Snake Oil

July 25, 2013

I recently had a Facebook conversion with one of those teachers with a wide following, fancy website, and studios in various cities. I know, always a bad idea.

Well, she put up one of those postings saying (roughly), “If your teacher says the diaphragm is in your stomach, run away!”  I generally ignore those, but in the comments she said something about the “pelvic diaphragm” saying it is a very important part of the support mechanism.  New one on me.

Now, the pelvic diaphragm, or pelvic floor, is a bit of muscle, etc., that keeps the bottom of your viscera in place. The only use I can see for it in singing is to keep you from peeing as you support!

I thought, however, that this could be a useful image for some students, so I asked for clarification. She said she wouldn’t give away her life’s work on Facebook, and promptly unfriended me.  Whatever.

I bring this up because there are a lot of teachers out there peddling snake oil:  “Use this bit of anatomy that you’ve never heard of, can’t feel, can’t control!”  “Vocalize while inhaling!”  “The left side of your throat is underdeveloped!”  And on, and on.

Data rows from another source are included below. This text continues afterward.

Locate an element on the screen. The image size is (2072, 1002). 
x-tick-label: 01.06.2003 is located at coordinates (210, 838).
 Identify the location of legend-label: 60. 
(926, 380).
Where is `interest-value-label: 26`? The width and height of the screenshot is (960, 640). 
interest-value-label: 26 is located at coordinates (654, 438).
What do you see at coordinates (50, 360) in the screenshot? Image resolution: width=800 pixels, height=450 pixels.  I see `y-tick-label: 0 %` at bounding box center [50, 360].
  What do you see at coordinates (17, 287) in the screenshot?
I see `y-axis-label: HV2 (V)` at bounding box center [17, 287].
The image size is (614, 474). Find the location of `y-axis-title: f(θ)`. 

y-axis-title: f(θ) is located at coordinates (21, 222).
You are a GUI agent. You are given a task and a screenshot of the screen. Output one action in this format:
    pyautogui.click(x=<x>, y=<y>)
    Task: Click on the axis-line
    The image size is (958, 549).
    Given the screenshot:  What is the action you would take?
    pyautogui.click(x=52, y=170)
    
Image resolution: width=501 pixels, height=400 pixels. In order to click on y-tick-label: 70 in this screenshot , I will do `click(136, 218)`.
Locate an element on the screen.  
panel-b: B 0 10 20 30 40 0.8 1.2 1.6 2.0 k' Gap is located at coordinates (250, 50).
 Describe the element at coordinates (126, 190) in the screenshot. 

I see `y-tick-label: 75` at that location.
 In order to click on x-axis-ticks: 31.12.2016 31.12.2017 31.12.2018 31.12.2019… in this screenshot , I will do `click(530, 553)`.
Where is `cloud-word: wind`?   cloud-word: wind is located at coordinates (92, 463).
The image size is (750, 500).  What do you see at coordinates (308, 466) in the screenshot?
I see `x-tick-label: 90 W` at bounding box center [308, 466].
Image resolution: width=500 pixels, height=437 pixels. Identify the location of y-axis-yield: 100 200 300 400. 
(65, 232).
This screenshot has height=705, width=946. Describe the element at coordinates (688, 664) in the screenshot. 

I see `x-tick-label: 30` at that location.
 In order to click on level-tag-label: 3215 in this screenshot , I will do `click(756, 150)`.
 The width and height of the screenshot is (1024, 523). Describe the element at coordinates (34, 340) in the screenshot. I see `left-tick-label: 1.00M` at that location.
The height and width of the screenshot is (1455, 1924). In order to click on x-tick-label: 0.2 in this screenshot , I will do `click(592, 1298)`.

There is no special sauce in vocal technique, or teaching voice.  For technique:  basics, basics, basics!  For teaching, it takes full knowledge of the workings of the vocal apparatus, the ability to hear a voice and tell what’s up (“I hear that the back of your tongue is tight, which is closing off the resonance.  Here’s how to fix it.”), and the ability to communicate all this to a student in a positive way.

Anything else may be mystique, or merchandizing, or whatever, but it isn’t good teaching.